Fig. 6: Plexin-B3+ senile plaques (SPs) in AD brains.

a Cortical distribution of plexin-B3⁺ SPs in an AD brain Scale bar: 5 mm. b Enlarged image of the rectangular area in a (see also Supplementary Fig. 10). Scale bar: 200 μm. c, d Specificity of the anti-plexin-B3 polyclonal antibody against human plexin-B3 (See also Supplementary Fig. 11). Spatial relationship between plexin-B3⁺ and Aβ⁺ areas as analyzed based on the combination of phase contrast (e) and confocal images (f–h). Scale bar in d: 20 μm. See also Supplementary Fig. 12. i–l Fluorescent immunostaining of plexin-B3, CD68 (a marker for microglia), and GFAP in an SP. Scale bar: 20 μm. m Increased plexin-B3 levels in the Sarkosyl-soluble fractions of AD brains (BA6). Two major bands of plexin-B3 are observed (at 200 kDa, indicated by an arrow and marked “o” and around 130 kDa, indicated by an arrowhead and marked “p”). Note that a postmortem interval increased the intensity of the 130 kDa plexin-B3 band in the rat brains. Rat 0 & Rat 70: adult rat brain homogenate with 0 or 70 h postmortem intervals, respectively.

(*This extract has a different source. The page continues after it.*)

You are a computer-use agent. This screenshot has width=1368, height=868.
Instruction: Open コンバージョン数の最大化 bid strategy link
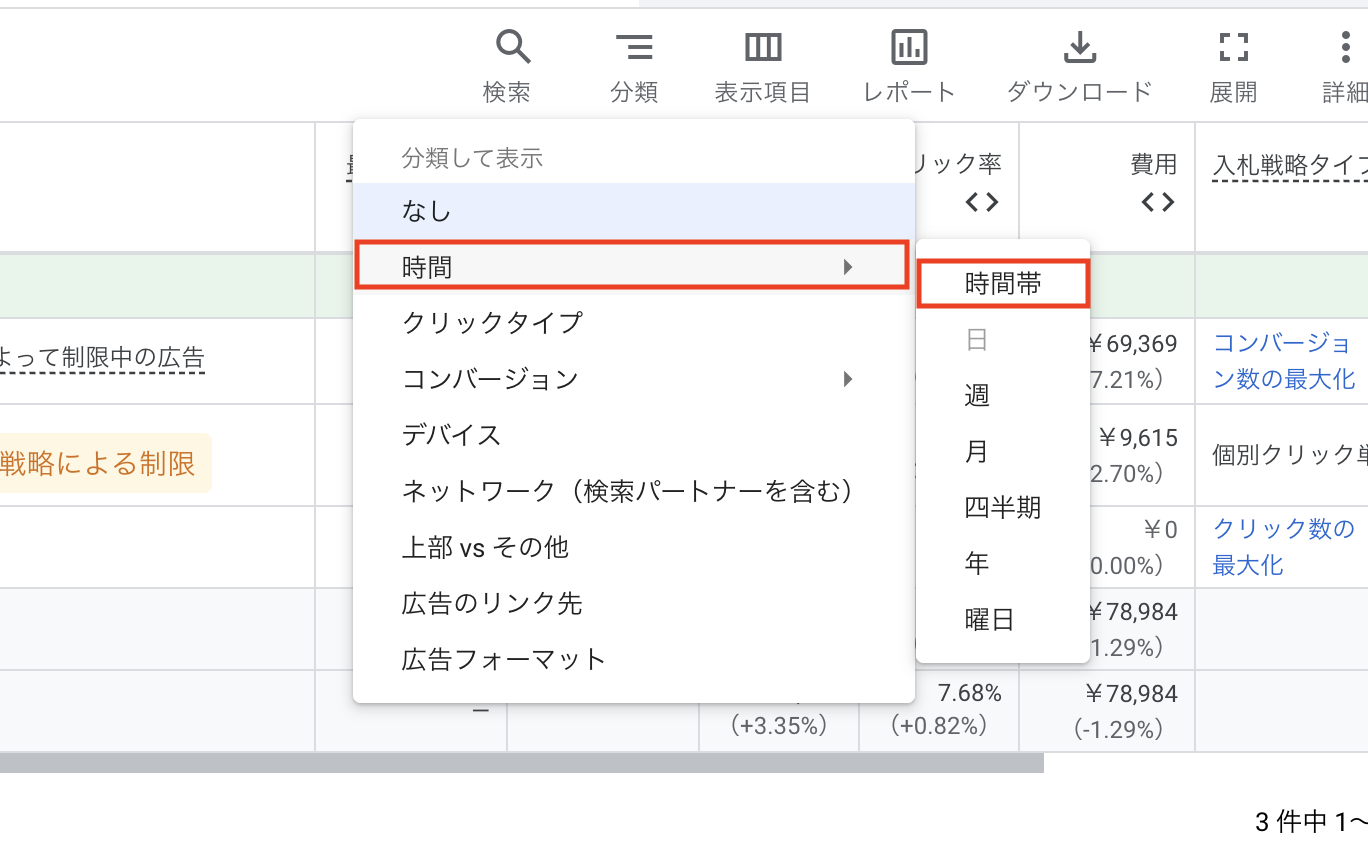[1283, 361]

Molecular weight marker: 200 kDa. n Accumulation of tau abnormally hyperphosphorylated at Ser396 (PS396) in the Sarkosyl-insoluble fractions of the AD brains. Braak stages (I–VI) are also specified below the blot. Note that abnormal tau accumulation in the AD BA6 is associated with Braak stage. Molecular weight markers: 87 and 35 kDa. o, p Quantification of the intensity of the plexin-B3 bands in panel m. Adjusted arbitrary units were plotted on the Y-axis (n = 8/group; **P < 0.01, ***P < 0.001; unpaired t-test). q A significant correlation is observed between plexin-B3 levels (arbitrary units; “o” + “p”) and Braak stages (Pearson’s correlation coefficient: r = 0.7838, P = 0.0003).